-- Start of DATA LISTING --

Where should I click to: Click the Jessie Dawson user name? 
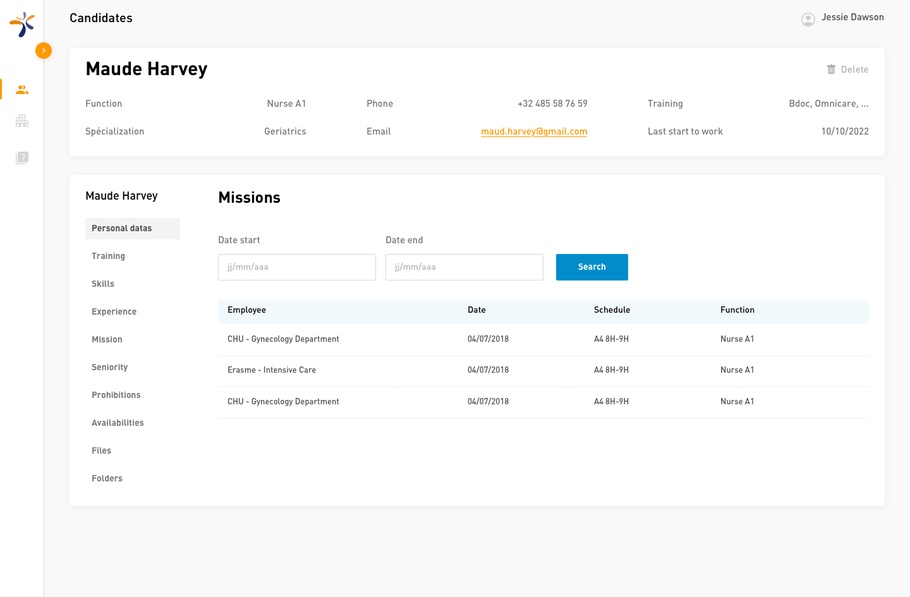[852, 18]
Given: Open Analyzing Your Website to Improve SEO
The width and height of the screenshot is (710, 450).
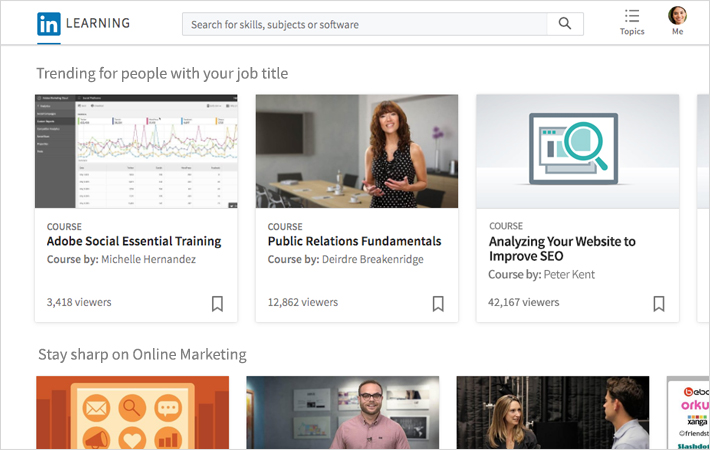Looking at the screenshot, I should [x=562, y=249].
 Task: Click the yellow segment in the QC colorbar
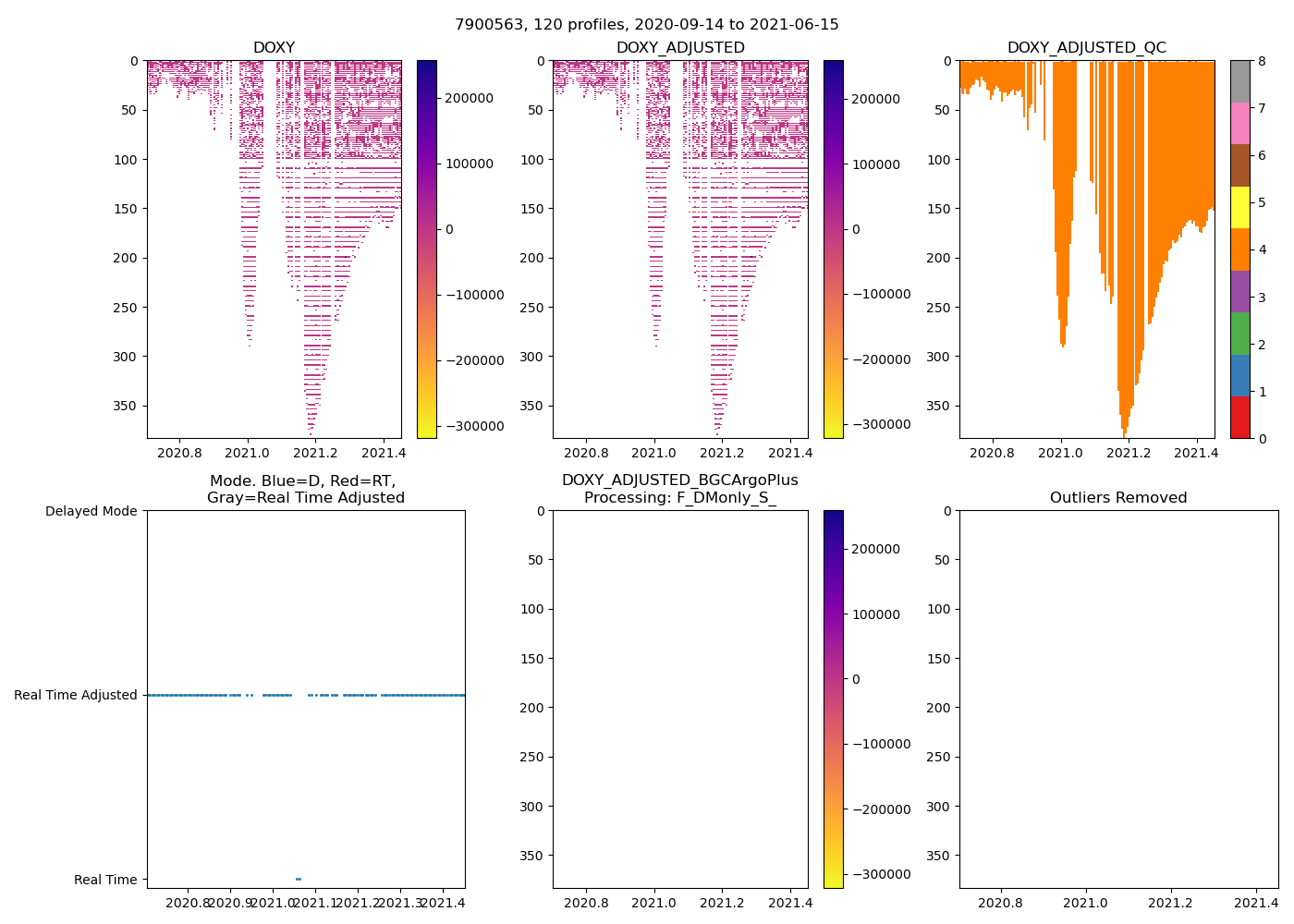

-- End of DATA LISTING --

_WHAT IS BEING ASKED_.
Output every line of the rows above word for word, leaving out the pictures.

_COMPLETED EXERCISE_.
Where should I click to: Click the Jessie Dawson user name? 
[852, 18]
Given: Open Analyzing Your Website to Improve SEO
The width and height of the screenshot is (710, 450).
Looking at the screenshot, I should [x=562, y=249].
 Task: Click the yellow segment in the QC colorbar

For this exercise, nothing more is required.